Extract every line in the entries below that contains the string "title", treating uppercase and lowercase letters as different.

# # #

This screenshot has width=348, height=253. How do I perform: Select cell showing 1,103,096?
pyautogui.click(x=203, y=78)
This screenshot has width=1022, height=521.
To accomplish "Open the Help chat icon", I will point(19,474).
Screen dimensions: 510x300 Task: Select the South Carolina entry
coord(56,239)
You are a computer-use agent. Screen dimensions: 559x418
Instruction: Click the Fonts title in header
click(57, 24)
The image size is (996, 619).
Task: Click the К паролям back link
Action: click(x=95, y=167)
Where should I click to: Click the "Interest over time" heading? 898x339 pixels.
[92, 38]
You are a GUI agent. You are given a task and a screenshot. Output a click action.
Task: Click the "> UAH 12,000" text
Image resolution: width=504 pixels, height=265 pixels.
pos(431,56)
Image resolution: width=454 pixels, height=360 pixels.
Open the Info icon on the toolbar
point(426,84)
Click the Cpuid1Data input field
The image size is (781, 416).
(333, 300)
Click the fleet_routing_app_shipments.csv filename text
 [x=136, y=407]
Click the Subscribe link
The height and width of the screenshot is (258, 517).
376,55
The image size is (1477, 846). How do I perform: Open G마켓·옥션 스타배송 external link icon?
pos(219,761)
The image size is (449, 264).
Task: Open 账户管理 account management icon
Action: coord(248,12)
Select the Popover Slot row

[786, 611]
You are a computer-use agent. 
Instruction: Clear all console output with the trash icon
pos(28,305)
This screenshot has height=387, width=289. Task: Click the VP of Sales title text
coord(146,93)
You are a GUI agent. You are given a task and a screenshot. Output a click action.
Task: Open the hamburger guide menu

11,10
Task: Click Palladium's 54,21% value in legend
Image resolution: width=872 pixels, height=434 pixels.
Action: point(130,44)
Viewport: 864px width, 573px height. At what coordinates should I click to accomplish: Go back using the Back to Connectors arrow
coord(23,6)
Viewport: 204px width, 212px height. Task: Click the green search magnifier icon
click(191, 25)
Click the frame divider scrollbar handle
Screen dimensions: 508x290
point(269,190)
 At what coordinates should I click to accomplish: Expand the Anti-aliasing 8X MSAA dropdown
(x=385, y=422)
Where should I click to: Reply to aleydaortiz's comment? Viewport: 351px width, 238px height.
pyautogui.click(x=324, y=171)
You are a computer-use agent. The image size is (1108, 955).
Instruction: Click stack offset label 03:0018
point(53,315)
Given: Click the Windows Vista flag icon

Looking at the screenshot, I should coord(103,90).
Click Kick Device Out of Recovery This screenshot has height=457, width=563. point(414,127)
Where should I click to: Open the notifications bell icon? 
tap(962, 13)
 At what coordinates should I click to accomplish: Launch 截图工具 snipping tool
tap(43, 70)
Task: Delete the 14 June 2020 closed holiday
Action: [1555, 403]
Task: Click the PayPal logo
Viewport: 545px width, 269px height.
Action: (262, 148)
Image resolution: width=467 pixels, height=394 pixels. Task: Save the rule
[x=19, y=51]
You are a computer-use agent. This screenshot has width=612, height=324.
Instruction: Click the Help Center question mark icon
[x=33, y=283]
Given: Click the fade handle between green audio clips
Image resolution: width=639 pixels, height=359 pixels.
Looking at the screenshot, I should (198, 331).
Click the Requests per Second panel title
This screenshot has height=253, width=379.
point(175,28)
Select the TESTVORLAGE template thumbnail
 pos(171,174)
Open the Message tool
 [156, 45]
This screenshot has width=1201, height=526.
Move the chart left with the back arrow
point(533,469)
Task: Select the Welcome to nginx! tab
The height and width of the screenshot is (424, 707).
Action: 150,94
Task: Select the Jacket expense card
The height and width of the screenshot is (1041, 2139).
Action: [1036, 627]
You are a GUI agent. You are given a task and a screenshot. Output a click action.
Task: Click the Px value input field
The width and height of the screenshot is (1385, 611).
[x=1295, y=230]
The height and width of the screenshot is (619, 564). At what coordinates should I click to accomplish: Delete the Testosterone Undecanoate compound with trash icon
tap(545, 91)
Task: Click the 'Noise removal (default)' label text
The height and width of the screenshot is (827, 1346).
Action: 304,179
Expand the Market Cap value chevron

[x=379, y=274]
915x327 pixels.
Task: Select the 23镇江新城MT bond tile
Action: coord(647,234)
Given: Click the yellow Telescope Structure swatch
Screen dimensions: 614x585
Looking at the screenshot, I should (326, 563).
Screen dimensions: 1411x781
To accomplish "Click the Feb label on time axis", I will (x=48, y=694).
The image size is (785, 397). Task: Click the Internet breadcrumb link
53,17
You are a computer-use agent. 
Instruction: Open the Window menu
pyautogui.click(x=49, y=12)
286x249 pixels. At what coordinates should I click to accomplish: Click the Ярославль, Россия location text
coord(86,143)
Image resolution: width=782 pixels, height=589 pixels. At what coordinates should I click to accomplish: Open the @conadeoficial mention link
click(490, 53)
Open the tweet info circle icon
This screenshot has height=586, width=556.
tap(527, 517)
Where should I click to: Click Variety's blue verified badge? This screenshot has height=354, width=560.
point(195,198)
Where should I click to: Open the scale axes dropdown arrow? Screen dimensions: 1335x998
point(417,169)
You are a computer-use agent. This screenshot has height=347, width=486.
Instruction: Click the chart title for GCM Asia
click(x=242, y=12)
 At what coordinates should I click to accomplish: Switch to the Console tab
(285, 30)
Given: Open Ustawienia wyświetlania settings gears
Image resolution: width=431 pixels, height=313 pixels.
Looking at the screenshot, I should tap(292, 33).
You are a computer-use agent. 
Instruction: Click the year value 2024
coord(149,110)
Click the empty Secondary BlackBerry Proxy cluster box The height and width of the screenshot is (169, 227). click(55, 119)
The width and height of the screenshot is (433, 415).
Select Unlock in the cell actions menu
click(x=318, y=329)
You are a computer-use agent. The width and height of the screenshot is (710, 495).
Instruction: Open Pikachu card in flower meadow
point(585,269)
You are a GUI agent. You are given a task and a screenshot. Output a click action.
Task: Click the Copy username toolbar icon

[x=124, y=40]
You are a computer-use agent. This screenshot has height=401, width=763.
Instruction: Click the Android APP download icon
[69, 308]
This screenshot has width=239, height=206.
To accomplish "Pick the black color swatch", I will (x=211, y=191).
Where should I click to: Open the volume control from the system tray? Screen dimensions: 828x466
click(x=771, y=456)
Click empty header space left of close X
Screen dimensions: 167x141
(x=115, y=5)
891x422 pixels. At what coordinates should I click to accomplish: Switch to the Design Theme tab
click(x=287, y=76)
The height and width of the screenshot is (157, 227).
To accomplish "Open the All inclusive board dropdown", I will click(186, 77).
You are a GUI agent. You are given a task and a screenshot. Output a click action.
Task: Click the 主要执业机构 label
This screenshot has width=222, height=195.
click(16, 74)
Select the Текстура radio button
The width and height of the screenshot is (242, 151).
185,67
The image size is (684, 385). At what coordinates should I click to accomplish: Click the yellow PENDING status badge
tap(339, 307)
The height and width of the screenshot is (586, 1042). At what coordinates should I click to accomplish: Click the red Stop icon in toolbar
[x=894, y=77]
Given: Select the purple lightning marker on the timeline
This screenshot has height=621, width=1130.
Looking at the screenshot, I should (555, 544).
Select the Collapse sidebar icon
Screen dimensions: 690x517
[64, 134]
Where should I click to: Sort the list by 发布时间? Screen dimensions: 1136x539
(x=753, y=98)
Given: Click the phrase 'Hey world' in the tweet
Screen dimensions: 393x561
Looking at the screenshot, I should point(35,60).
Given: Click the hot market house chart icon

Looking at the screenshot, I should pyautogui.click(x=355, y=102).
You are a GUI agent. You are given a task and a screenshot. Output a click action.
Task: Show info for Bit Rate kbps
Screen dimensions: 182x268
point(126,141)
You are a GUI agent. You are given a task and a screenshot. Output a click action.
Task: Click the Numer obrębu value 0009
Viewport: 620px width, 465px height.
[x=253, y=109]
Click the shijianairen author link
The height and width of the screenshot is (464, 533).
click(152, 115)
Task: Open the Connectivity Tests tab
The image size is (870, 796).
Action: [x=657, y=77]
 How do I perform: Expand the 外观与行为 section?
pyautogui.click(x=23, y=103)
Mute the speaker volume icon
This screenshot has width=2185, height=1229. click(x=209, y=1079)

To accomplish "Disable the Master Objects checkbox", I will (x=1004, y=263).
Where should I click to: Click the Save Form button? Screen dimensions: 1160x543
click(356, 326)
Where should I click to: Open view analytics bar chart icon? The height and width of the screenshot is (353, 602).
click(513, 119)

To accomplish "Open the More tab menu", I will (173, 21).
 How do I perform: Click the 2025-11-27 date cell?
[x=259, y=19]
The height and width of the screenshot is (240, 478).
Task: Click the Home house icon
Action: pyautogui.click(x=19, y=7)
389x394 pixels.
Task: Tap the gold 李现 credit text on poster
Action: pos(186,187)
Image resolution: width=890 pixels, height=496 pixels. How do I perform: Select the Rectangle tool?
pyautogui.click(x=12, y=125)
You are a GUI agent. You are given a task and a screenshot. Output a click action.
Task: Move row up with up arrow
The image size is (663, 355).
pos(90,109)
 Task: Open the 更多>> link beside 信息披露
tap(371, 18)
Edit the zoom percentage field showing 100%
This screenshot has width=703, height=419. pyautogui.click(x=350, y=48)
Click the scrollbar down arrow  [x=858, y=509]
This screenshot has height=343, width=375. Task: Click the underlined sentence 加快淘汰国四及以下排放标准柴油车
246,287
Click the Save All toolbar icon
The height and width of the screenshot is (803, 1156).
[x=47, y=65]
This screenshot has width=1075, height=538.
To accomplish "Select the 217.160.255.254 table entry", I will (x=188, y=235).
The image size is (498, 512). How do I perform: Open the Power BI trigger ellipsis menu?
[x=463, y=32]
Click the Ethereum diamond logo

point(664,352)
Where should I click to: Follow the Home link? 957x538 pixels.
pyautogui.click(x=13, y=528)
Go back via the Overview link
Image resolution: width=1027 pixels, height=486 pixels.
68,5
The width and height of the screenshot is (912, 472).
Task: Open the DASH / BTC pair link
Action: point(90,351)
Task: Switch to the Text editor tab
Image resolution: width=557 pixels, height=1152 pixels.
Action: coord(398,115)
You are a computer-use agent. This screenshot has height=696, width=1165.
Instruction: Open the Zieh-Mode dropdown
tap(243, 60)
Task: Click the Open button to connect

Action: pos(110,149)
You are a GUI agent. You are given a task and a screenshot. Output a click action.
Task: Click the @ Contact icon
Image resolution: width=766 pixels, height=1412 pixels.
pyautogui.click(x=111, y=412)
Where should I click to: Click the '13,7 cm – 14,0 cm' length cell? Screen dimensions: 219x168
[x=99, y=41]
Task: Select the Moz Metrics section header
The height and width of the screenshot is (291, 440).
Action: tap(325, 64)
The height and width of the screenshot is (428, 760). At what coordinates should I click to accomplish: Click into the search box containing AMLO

# # #

## EXPECTED ANSWER
Instruction: Click the Fonts title in header
This screenshot has height=387, width=289. Task: Click the VP of Sales title text
Click the Requests per Second panel title
Instruction: Click the chart title for GCM Asia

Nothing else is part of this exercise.